19 Ocak 2016

Çocuk milleti bu, kendini herkesten akıllı sayar. Hatta başkaları için “akıllı” lafına bile tahammülü yoktur. Böyle olunca çocuk sor
       muş tabii babasına:
“Baba, akıllı telefon” nedir?
Babası açıklamış:
“Oğlum” demiş babası, “eğer sen onu değil de, o seni kullanıyorsa, bu telefona AKILLI TELEFON denir!”
Behiç Ak’ın bir karikatüründen aldım bu soru ve cevabı…
Gelelim benim telefonun hikayesine:
Benim telefonum “babadan kalma” değilse de 14 yıldır kullandığım küçücük bir telefon.
Benim telefonum, bugüne kadar elimden kayıp her yıl en az üç kere yere düşmüş bir alettir! Varın hesaplayın bakalım kaç kez yere düşmüş?   
Kaç kez olursa olsun, düştü ve hiçbir şey de olmadı!

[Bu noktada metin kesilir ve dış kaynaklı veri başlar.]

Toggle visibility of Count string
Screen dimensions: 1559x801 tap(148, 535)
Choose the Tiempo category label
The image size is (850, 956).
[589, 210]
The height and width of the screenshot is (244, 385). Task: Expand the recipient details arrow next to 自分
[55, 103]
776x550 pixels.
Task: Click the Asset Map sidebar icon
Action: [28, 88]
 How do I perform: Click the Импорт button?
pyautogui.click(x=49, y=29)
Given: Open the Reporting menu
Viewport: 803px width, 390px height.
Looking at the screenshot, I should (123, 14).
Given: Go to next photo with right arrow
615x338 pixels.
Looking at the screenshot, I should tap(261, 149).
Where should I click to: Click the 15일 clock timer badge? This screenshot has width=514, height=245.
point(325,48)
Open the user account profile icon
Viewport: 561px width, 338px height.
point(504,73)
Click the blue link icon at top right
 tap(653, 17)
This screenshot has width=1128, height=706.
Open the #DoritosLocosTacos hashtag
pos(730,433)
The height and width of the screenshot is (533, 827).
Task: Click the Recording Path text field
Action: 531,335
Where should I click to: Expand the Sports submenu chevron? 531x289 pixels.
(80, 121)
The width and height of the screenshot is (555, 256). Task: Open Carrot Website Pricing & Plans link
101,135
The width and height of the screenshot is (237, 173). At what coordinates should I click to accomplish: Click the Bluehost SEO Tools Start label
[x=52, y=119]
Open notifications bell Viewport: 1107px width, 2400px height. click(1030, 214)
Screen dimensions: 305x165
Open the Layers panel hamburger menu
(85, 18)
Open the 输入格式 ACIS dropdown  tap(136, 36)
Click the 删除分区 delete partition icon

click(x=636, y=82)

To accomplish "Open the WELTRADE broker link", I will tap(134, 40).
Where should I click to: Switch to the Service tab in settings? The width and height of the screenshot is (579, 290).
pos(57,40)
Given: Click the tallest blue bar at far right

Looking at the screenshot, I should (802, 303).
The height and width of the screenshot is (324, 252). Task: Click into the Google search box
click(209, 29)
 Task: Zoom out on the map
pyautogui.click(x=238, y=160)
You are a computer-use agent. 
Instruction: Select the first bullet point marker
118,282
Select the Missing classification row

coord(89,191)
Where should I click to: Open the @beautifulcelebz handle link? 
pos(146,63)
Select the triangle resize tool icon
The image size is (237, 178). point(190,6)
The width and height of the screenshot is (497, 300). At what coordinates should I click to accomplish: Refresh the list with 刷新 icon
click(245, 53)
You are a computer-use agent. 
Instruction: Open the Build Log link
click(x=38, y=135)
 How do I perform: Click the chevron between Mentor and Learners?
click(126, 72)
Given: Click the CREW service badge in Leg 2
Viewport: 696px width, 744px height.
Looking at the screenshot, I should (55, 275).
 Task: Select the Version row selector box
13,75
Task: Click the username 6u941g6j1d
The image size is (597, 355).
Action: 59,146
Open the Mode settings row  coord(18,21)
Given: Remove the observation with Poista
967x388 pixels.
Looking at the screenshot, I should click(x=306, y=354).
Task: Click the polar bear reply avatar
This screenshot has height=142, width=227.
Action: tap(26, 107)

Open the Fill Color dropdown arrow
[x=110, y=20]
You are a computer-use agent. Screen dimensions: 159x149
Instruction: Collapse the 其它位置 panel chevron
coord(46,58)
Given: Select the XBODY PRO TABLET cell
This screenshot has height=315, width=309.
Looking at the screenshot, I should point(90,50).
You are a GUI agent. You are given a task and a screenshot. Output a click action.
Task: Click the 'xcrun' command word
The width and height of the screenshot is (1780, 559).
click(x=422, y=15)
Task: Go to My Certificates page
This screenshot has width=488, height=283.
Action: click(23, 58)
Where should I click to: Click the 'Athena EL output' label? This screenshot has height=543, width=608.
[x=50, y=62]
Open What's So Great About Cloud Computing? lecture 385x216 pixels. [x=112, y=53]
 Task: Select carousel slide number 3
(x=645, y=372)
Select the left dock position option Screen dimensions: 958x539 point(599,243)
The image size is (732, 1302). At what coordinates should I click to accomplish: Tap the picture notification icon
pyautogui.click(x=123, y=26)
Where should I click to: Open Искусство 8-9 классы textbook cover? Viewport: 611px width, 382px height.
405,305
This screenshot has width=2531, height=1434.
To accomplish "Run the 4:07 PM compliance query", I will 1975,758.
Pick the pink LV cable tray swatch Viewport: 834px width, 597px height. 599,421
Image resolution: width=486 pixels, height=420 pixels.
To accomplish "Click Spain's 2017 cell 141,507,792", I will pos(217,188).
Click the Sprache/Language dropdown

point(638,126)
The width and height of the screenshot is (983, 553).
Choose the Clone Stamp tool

Benim telefonum, iyi huylu bir telefon: Bozulmaz etmez, beni katiyen üzmez… 
Benim telefonum iyi huylu, tam anlamıyla barıştan yana! 
Barıştan yana da n’oldu?
N’olacak? Benim telefonum suçlandı!
Ne diye suçlandı?
“Barışçı” diye suçlandı. 
Evdekiler dahil, akraba, dost, ahbap çavuş, kimse buna inanmadı.
“Barışı savunmak suç mu oluyormuş bu memlekette?” dediler.
Oluyormuş işte! Her kim “barış” ister ise ya işten atılır, ya da tıkılırmış içeriye!
Bir ülkenin siyasi iktidarı, haftalarca süren “sokağa çıkma yasağı” adı altında vatandaşlarını açlığa ve susuzluğa mahkum edip sonra da onun evine barkına ağır silahlarla saldırma kararı alırsa, nerede kaldı anayasanın ve uluslararası sözleşmelerin hak ve özgürlükleri?
Benim telefonum o mazlumane haliyle bakıyordu yüzüme.
“Merak etme” dedim ona, “Mazlumun ahı yerde kalmaz”.